Usman nous promène dans sa grande pirogue et l'annexe reste à poste, suspendue aux bossoirs. Jean-Claude, mon oncle m'avait donné des paquets de cordages en nylon dont il n'avait plus besoin et nous négocions nos transports à coup d'amarres…

Il fait à nouveau très chaud et beau et ce soir, nous dinons dans un petit marché en bord de mer avant de retrouver notre Badinguet au mouillage. Nous y retrouvons Christophe, Thari et leurs deux filles Mina et Ella. Suisses de Genève, ils reviennent du pays Torajah où nous les avions croisés. Nous passons une excellente soirée en leur compagnie.

 

03-04/08/12

Nous continuons à dénicher tout ce qui nous fait défaut depuis un mois. La bouteille de plongée est regonflée et nous faisons même venir un plongeur pour nettoyer complètement la coque de Badinguet.

Makassar est une grande ville extrêmement polluée et chaque déplacement en rickshaw nécessite le port d'un masque mais en les voyant foncer à contre-sens de la circulation, c'est plutôt le port du casque que nous voudrions…

Le port de bateaux traditionnels bugis est à 25 minutes de pousse-pousse et le village attenant remporte haut la main, la palme de l'endroit le plus sale que nous ayons jamais vu ! Les gens vivent sur une décharge, tout est jeté à l'extérieur et la couche de déchets entre et sous les maisons doit atteindre une épaisseur importante… Les odeurs immondes ajoutent une note de plus pour nous inciter à fuir cet endroit ignoble.
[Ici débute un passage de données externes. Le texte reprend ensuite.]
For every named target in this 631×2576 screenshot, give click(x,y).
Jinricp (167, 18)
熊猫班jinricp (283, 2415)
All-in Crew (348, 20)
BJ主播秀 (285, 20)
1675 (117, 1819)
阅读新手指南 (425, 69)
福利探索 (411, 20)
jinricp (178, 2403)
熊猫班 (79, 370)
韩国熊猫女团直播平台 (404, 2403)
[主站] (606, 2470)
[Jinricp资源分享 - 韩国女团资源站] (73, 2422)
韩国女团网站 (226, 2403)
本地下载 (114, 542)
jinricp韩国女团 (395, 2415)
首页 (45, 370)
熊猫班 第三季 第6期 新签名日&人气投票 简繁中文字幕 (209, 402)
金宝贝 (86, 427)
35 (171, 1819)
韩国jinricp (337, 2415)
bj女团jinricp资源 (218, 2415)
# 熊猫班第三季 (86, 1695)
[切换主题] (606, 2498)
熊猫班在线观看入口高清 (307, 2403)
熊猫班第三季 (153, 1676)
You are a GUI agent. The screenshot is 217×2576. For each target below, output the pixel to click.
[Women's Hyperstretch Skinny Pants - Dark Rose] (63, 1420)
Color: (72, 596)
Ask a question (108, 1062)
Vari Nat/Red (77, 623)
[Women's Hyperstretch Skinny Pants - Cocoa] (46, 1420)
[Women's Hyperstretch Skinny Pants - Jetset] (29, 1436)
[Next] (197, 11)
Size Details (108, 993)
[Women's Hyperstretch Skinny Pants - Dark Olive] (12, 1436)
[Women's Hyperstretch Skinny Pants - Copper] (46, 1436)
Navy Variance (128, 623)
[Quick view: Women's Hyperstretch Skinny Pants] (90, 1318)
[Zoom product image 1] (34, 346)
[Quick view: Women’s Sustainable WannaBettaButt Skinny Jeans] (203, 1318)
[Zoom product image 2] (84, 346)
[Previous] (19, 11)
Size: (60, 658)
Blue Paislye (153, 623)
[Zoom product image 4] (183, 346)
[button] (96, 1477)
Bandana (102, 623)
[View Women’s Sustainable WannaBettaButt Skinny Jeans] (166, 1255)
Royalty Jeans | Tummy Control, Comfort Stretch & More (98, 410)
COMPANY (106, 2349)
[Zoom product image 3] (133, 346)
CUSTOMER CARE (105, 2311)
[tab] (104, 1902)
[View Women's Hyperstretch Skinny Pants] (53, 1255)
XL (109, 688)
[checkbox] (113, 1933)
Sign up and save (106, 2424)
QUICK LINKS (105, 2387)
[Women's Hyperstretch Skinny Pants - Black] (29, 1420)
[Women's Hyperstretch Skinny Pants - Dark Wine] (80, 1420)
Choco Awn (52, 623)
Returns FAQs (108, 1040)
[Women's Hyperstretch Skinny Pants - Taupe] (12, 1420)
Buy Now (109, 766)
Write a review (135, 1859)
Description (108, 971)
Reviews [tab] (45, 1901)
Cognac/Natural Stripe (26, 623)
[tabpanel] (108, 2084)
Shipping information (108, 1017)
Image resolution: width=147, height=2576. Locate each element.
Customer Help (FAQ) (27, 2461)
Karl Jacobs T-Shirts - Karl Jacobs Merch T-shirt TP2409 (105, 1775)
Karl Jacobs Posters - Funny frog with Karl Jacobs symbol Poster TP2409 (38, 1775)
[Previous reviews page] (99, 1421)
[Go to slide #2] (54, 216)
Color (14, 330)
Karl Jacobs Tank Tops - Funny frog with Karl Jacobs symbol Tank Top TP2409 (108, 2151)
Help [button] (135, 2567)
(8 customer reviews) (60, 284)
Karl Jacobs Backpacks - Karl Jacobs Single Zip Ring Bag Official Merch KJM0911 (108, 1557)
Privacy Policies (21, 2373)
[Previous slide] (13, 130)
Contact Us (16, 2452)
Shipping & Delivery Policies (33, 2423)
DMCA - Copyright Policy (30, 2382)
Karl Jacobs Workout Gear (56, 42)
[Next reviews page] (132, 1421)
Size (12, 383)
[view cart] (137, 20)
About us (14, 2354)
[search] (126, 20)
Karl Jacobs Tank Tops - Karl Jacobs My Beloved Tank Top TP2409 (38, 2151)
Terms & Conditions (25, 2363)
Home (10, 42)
Nous sommes effarés ! Il y a la place pour mettre des poubelles, des futs ou creuser des trous pour brûler tout ça…

Au retour, la circulation est épouvantable et le rickshaw est immobilisé dans les embouteillages. Assis au ras du bitume, nous sommes au même niveau que les échappements des gros 4X4 et avant de mourir asphyxiés, nous quittons le pousse-pousse pour marcher le long de la route saturée… Un caniveau sépare deux dalles de trottoir et j'enjambe l'obstacle facilement, Pascale est quelques mètres derrière moi…

Je ne sais pas si cela va devenir une habitude mais le bord du caniveau s'effondre et je tombe très brutalement dans la rigole pleine de liquide noire… Si le contenu du caniveau avait été propre, je me serai rendu compte de la profondeur et du danger mais il est trop tard et je ne touche le fond du réservoir qu'un mètre plus bas…. J'ai du goudron jusqu'en haut des cuisses et j'ai heurté très violement les bords de la rigole en tombant… Je sors difficilement de ce grand trou car je me suis vraiment fait mal à la cuisse gauche. En plus des nombreuses écorchures souillées, j'ai une "béquille" monstrueuse et je ne peux plus me servir de mon quadriceps ! Merde, fait chier de bordel à cul !!!!

Je reste un long moment, allongé par terre, incapable de me relever et c'est très prudemment que je me redresse lorsque des gens approchent avec de l'eau et des produits désinfectants… Il y a du goudron partout et il me faut bien 20 minutes pour me nettoyer un peu en sautillant sur une jambe.

Retour au bateau rapidement pour un nettoyage en règle et un sérieux badigeonnage à la Bétadine… Ma cuisse est nettement gonflée et je redoute les heures qui vont suivre…

L'après-midi est très calme, je reste allongé, la jambe en l'air pour limiter l'hématome et nous nous couchons tôt.